# [EXERCISE]
Repeat the material in full. Keep every line exactly as it is.

# [DATA IN THIS EXERCISE]
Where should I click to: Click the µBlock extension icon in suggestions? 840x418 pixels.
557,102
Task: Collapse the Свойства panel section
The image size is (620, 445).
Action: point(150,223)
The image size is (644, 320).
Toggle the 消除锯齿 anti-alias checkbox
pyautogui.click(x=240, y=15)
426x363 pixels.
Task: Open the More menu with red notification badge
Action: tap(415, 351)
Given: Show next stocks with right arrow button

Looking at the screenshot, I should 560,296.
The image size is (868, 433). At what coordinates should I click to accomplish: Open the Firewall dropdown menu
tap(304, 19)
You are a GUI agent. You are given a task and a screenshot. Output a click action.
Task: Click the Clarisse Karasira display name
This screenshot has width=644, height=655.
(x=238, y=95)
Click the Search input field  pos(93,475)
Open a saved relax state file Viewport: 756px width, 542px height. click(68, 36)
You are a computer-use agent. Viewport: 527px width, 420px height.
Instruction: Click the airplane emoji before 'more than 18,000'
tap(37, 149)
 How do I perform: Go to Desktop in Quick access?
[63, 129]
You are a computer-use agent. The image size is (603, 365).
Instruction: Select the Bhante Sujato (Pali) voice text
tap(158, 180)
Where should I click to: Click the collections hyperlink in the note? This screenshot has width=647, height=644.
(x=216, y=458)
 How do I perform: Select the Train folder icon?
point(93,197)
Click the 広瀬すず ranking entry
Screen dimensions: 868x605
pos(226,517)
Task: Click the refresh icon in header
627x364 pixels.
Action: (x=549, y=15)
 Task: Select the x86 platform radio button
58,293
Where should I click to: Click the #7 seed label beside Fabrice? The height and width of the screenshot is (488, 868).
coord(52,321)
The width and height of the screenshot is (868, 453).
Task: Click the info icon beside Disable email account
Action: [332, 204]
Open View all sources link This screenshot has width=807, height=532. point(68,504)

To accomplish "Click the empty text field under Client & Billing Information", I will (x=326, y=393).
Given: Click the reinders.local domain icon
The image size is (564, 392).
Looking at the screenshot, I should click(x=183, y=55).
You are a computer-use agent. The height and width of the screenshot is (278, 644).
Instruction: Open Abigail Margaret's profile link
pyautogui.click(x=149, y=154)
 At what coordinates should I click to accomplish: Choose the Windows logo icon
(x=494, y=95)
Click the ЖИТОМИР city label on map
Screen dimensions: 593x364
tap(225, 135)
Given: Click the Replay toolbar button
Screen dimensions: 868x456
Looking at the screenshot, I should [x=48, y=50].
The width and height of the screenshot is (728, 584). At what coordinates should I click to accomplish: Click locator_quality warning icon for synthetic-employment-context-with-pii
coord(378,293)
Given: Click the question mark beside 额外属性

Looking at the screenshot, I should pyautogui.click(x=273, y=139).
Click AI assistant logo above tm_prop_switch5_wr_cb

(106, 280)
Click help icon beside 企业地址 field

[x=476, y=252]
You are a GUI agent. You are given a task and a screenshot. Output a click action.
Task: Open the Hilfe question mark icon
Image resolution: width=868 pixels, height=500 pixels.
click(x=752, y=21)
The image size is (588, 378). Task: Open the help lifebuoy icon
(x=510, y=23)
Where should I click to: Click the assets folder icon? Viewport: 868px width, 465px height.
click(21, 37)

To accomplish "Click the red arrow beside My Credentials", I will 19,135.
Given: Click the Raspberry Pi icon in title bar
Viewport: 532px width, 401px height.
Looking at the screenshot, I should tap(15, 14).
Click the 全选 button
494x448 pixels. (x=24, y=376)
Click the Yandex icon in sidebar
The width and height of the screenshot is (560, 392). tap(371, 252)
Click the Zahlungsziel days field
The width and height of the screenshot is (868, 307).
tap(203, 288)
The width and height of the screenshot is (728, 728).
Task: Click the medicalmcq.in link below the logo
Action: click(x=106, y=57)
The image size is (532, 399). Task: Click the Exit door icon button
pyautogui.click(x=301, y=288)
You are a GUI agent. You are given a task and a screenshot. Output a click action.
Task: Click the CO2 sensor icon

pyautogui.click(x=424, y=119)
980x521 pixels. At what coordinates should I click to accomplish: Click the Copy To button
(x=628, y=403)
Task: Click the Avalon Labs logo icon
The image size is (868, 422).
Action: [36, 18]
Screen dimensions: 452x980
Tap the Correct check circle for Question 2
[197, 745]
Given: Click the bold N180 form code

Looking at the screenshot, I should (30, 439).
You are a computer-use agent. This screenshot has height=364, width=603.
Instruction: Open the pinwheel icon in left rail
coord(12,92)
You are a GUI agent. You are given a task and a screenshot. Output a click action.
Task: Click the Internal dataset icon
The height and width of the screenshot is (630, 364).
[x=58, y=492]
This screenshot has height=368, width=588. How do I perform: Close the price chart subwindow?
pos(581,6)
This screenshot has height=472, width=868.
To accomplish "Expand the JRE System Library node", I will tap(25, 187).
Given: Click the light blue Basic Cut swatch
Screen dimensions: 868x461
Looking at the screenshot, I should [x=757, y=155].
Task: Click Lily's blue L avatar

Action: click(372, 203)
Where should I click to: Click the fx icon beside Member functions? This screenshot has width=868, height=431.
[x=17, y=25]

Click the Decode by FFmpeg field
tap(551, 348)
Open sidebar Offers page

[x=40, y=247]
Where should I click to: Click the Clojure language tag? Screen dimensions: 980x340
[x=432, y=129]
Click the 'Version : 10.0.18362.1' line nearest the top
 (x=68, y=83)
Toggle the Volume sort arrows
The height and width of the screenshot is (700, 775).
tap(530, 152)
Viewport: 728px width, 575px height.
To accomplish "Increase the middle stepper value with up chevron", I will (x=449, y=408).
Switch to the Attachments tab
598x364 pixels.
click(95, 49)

# [EXPECTED ANSWER]
Where should I click to: Click the µBlock extension icon in suggestions? 840x418 pixels.
557,102
Task: Collapse the Свойства panel section
The image size is (620, 445).
Action: point(150,223)
The image size is (644, 320).
Toggle the 消除锯齿 anti-alias checkbox
pyautogui.click(x=240, y=15)
426x363 pixels.
Task: Open the More menu with red notification badge
Action: tap(415, 351)
Given: Show next stocks with right arrow button

Looking at the screenshot, I should 560,296.
The image size is (868, 433). At what coordinates should I click to accomplish: Open the Firewall dropdown menu
tap(304, 19)
You are a GUI agent. You are given a task and a screenshot. Output a click action.
Task: Click the Clarisse Karasira display name
This screenshot has width=644, height=655.
(x=238, y=95)
Click the Search input field  pos(93,475)
Open a saved relax state file Viewport: 756px width, 542px height. click(68, 36)
You are a computer-use agent. Viewport: 527px width, 420px height.
Instruction: Click the airplane emoji before 'more than 18,000'
tap(37, 149)
 How do I perform: Go to Desktop in Quick access?
[63, 129]
You are a computer-use agent. The image size is (603, 365).
Instruction: Select the Bhante Sujato (Pali) voice text
tap(158, 180)
Where should I click to: Click the collections hyperlink in the note? This screenshot has width=647, height=644.
(x=216, y=458)
 How do I perform: Select the Train folder icon?
point(93,197)
Click the 広瀬すず ranking entry
Screen dimensions: 868x605
pos(226,517)
Task: Click the refresh icon in header
627x364 pixels.
Action: (x=549, y=15)
 Task: Select the x86 platform radio button
58,293
Where should I click to: Click the #7 seed label beside Fabrice? The height and width of the screenshot is (488, 868).
coord(52,321)
The width and height of the screenshot is (868, 453).
Task: Click the info icon beside Disable email account
Action: [332, 204]
Open View all sources link This screenshot has width=807, height=532. point(68,504)

To accomplish "Click the empty text field under Client & Billing Information", I will (x=326, y=393).
Given: Click the reinders.local domain icon
The image size is (564, 392).
Looking at the screenshot, I should click(x=183, y=55).
You are a computer-use agent. The height and width of the screenshot is (278, 644).
Instruction: Open Abigail Margaret's profile link
pyautogui.click(x=149, y=154)
 At what coordinates should I click to accomplish: Choose the Windows logo icon
(x=494, y=95)
Click the ЖИТОМИР city label on map
Screen dimensions: 593x364
tap(225, 135)
Given: Click the Replay toolbar button
Screen dimensions: 868x456
Looking at the screenshot, I should [x=48, y=50].
The width and height of the screenshot is (728, 584). At what coordinates should I click to accomplish: Click locator_quality warning icon for synthetic-employment-context-with-pii
coord(378,293)
Given: Click the question mark beside 额外属性

Looking at the screenshot, I should pyautogui.click(x=273, y=139).
Click AI assistant logo above tm_prop_switch5_wr_cb

(106, 280)
Click help icon beside 企业地址 field

[x=476, y=252]
You are a GUI agent. You are given a task and a screenshot. Output a click action.
Task: Open the Hilfe question mark icon
Image resolution: width=868 pixels, height=500 pixels.
click(x=752, y=21)
The image size is (588, 378). Task: Open the help lifebuoy icon
(x=510, y=23)
Where should I click to: Click the assets folder icon? Viewport: 868px width, 465px height.
click(21, 37)

To accomplish "Click the red arrow beside My Credentials", I will 19,135.
Given: Click the Raspberry Pi icon in title bar
Viewport: 532px width, 401px height.
Looking at the screenshot, I should tap(15, 14).
Click the 全选 button
494x448 pixels. (x=24, y=376)
Click the Yandex icon in sidebar
The width and height of the screenshot is (560, 392). tap(371, 252)
Click the Zahlungsziel days field
The width and height of the screenshot is (868, 307).
tap(203, 288)
The width and height of the screenshot is (728, 728).
Task: Click the medicalmcq.in link below the logo
Action: click(x=106, y=57)
The image size is (532, 399). Task: Click the Exit door icon button
pyautogui.click(x=301, y=288)
You are a GUI agent. You are given a task and a screenshot. Output a click action.
Task: Click the CO2 sensor icon

pyautogui.click(x=424, y=119)
980x521 pixels. At what coordinates should I click to accomplish: Click the Copy To button
(x=628, y=403)
Task: Click the Avalon Labs logo icon
The image size is (868, 422).
Action: [36, 18]
Screen dimensions: 452x980
Tap the Correct check circle for Question 2
[197, 745]
Given: Click the bold N180 form code

Looking at the screenshot, I should (30, 439).
You are a computer-use agent. This screenshot has height=364, width=603.
Instruction: Open the pinwheel icon in left rail
coord(12,92)
You are a GUI agent. You are given a task and a screenshot. Output a click action.
Task: Click the Internal dataset icon
The height and width of the screenshot is (630, 364).
[x=58, y=492]
This screenshot has height=368, width=588. How do I perform: Close the price chart subwindow?
pos(581,6)
This screenshot has height=472, width=868.
To accomplish "Expand the JRE System Library node", I will tap(25, 187).
Given: Click the light blue Basic Cut swatch
Screen dimensions: 868x461
Looking at the screenshot, I should [x=757, y=155].
Task: Click Lily's blue L avatar

Action: click(372, 203)
Where should I click to: Click the fx icon beside Member functions? This screenshot has width=868, height=431.
[x=17, y=25]

Click the Decode by FFmpeg field
tap(551, 348)
Open sidebar Offers page

[x=40, y=247]
Where should I click to: Click the Clojure language tag? Screen dimensions: 980x340
[x=432, y=129]
Click the 'Version : 10.0.18362.1' line nearest the top
 (x=68, y=83)
Toggle the Volume sort arrows
The height and width of the screenshot is (700, 775).
tap(530, 152)
Viewport: 728px width, 575px height.
To accomplish "Increase the middle stepper value with up chevron", I will (x=449, y=408).
Switch to the Attachments tab
598x364 pixels.
click(95, 49)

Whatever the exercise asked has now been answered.